Copy the material exactly as it appears, from its first line through the line that contains "Action: 294,785", including that line, and leave out the pictures.

>> Start Provided records

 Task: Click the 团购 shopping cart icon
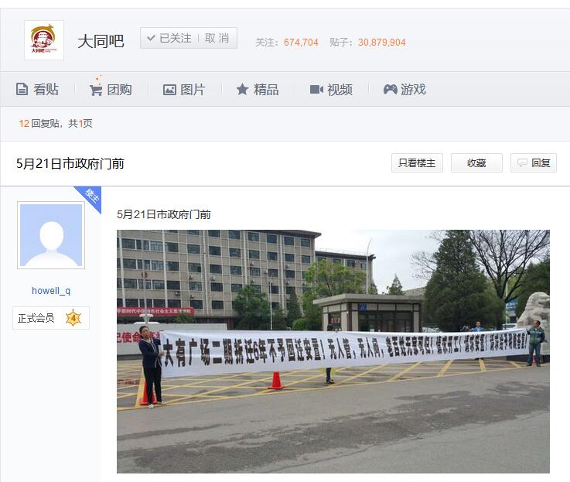pyautogui.click(x=96, y=90)
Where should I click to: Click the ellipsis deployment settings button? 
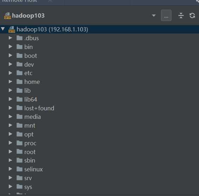(x=166, y=16)
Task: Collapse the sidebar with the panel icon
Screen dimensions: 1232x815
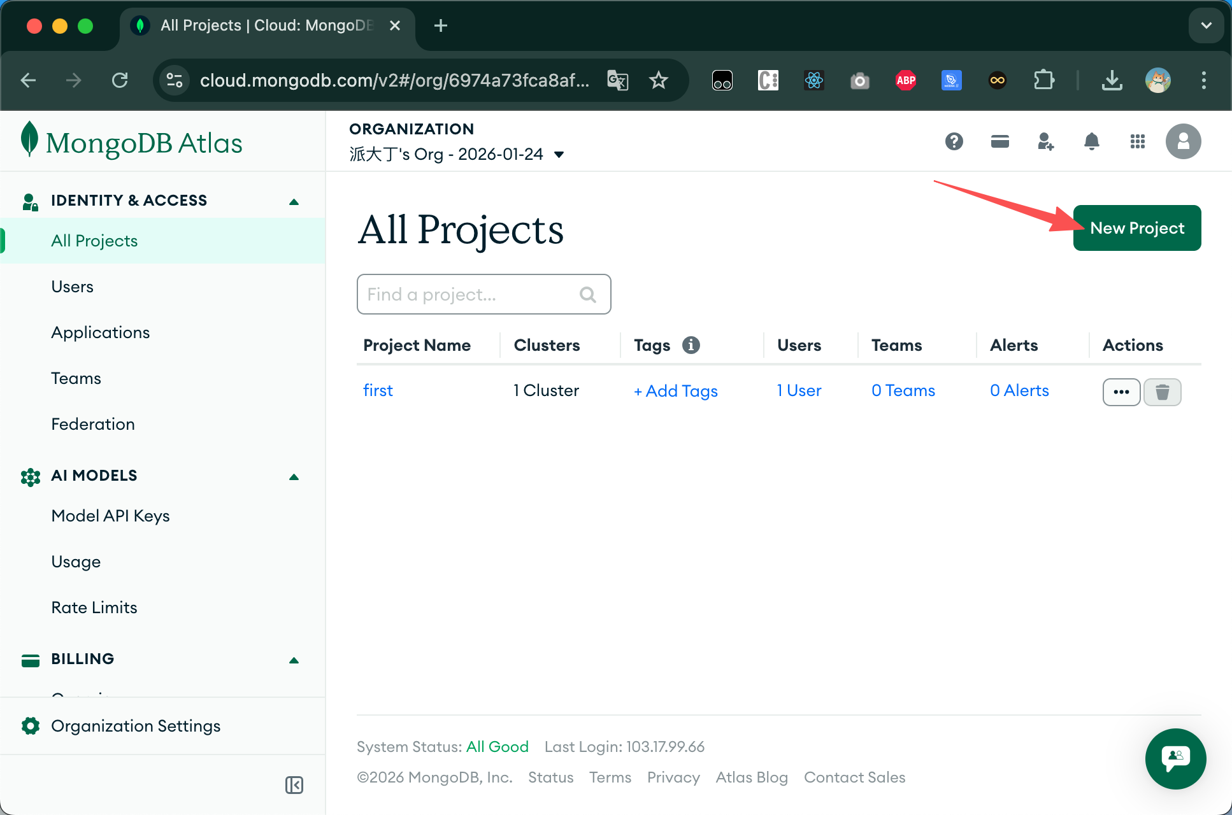Action: 294,785
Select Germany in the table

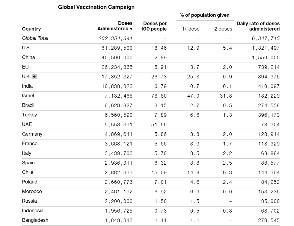32,134
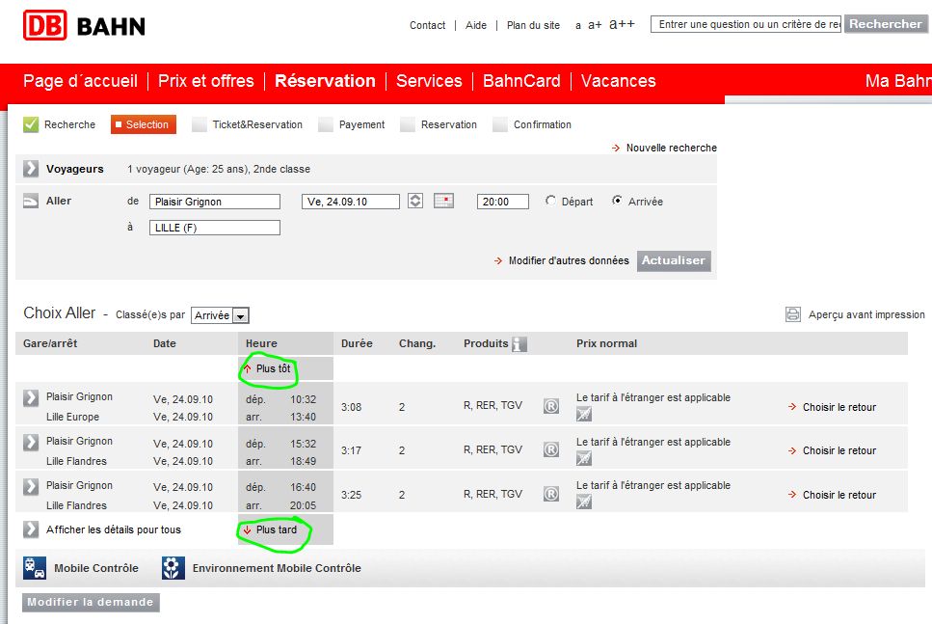
Task: Open the Prix et offres menu
Action: [205, 81]
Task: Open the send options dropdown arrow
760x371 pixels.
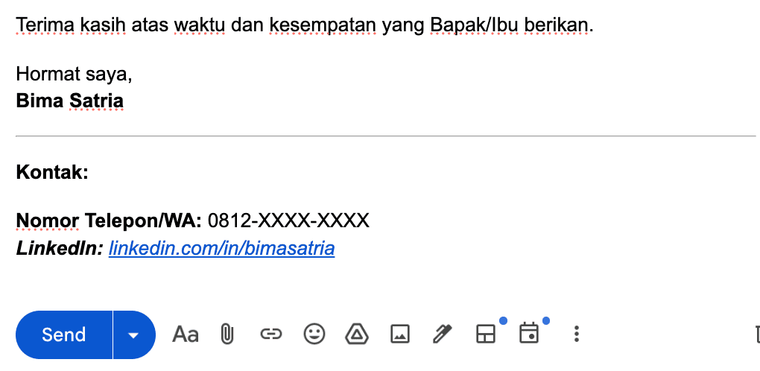Action: (x=134, y=334)
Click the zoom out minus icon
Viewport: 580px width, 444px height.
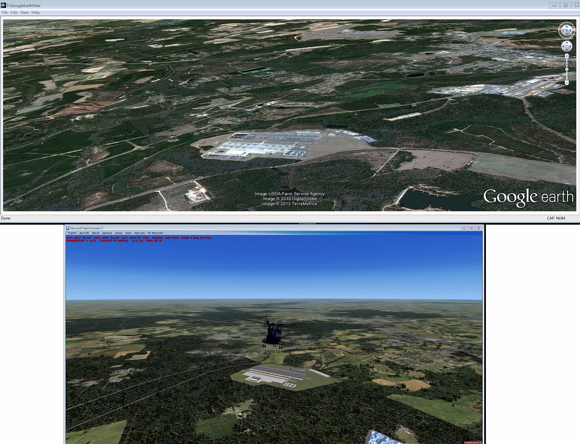[x=566, y=82]
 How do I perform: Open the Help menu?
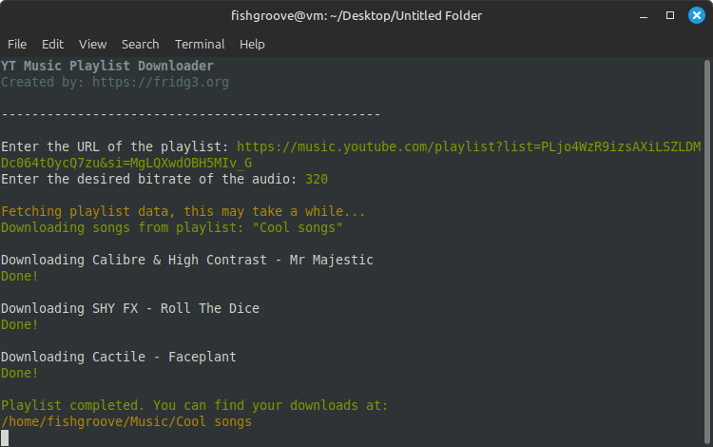click(252, 44)
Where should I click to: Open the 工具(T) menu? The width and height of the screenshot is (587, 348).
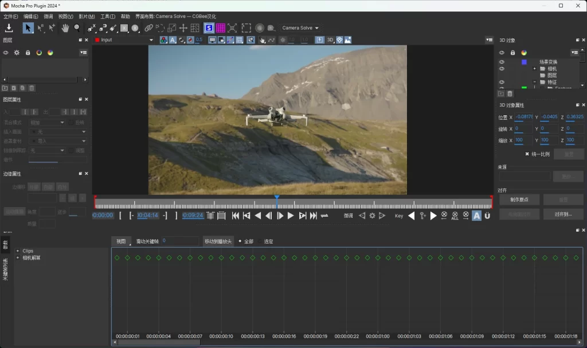[x=107, y=17]
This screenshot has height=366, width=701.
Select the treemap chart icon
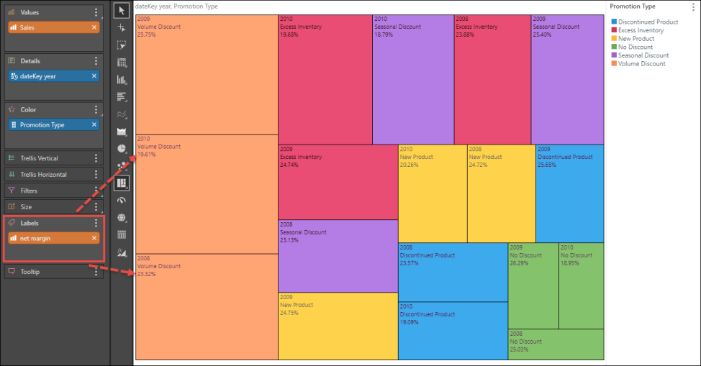pyautogui.click(x=122, y=183)
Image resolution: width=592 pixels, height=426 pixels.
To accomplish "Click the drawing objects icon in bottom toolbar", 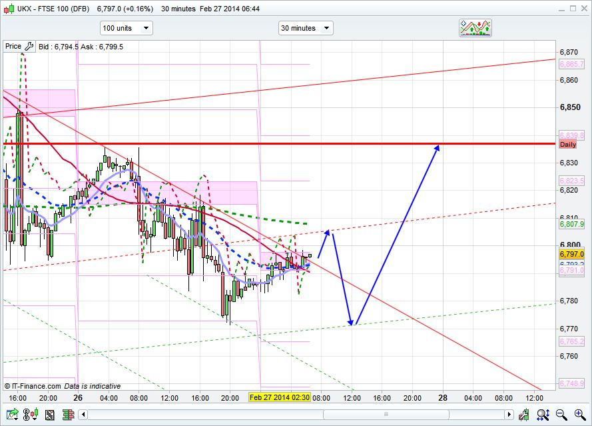I will 49,415.
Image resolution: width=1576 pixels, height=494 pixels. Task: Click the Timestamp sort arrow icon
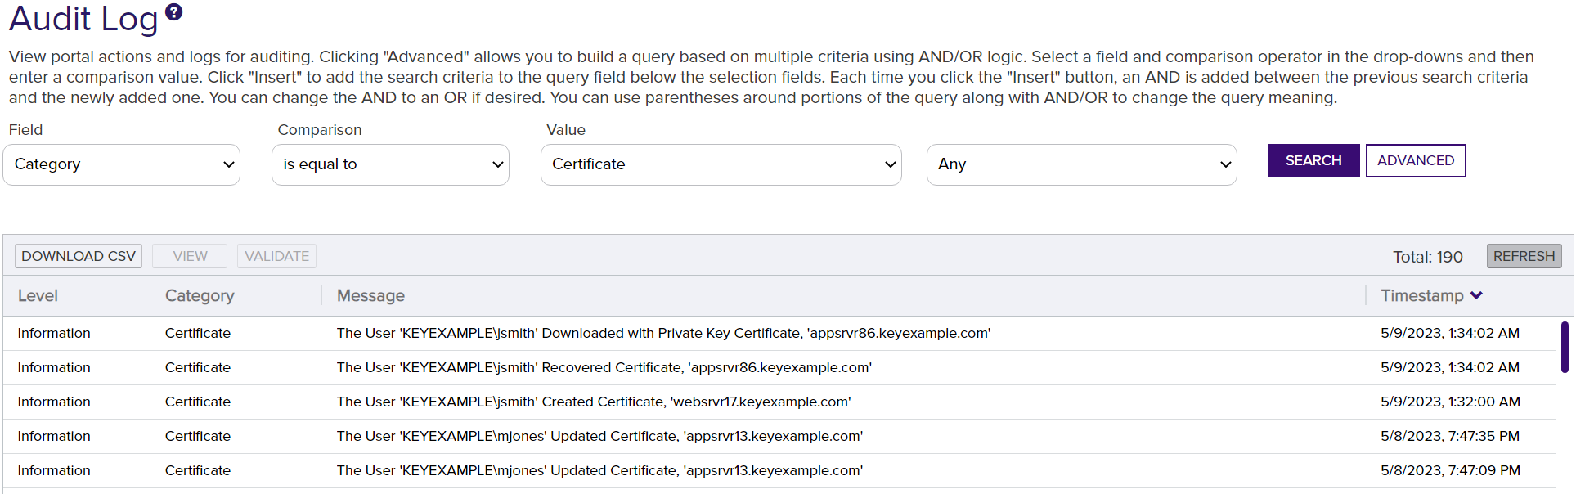coord(1476,295)
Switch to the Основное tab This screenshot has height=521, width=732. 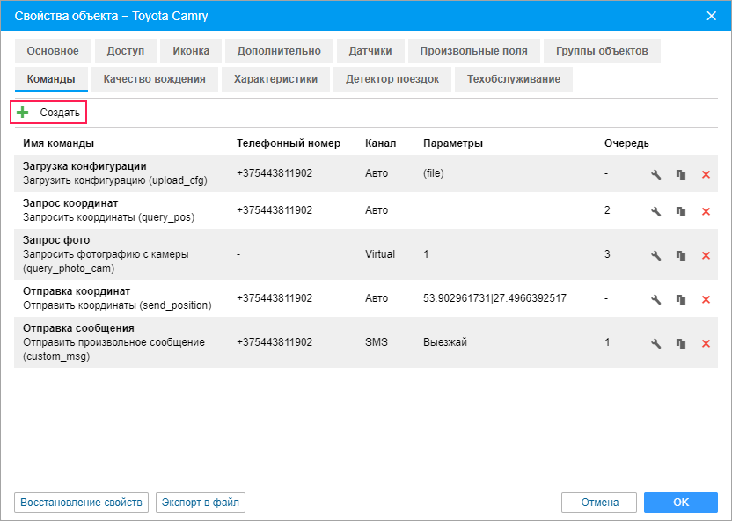tap(53, 51)
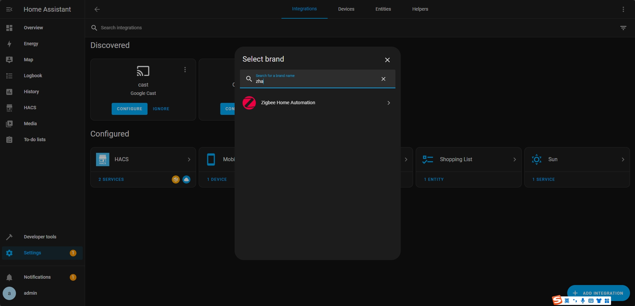Open the three-dot overflow menu at top right
The image size is (635, 306).
(623, 9)
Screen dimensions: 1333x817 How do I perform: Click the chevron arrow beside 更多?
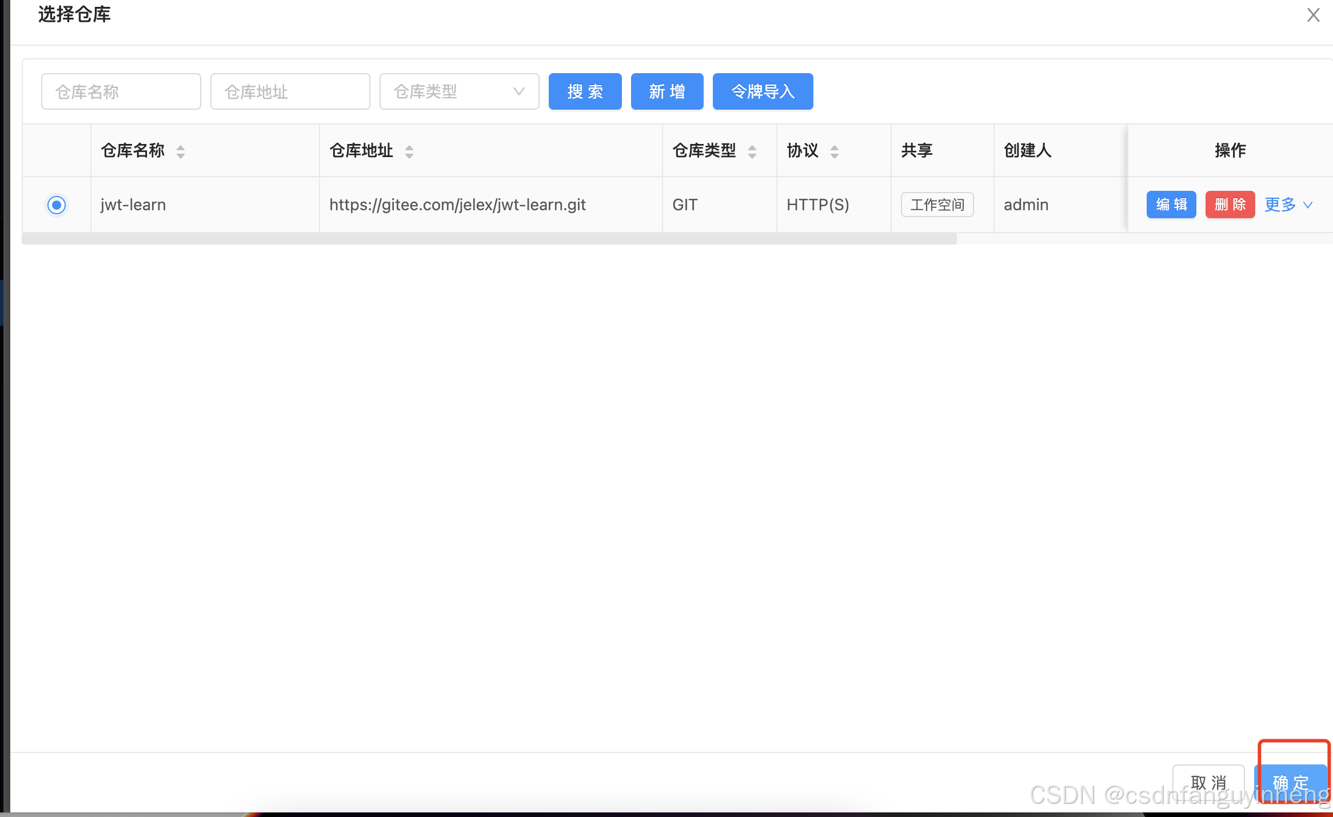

>> End Provided records

» **Final result**:
 Task: Click the 团购 shopping cart icon
pyautogui.click(x=96, y=90)
Where should I click to: Click the ellipsis deployment settings button? 
(x=166, y=16)
Task: Collapse the sidebar with the panel icon
Screen dimensions: 1232x815
Action: 294,785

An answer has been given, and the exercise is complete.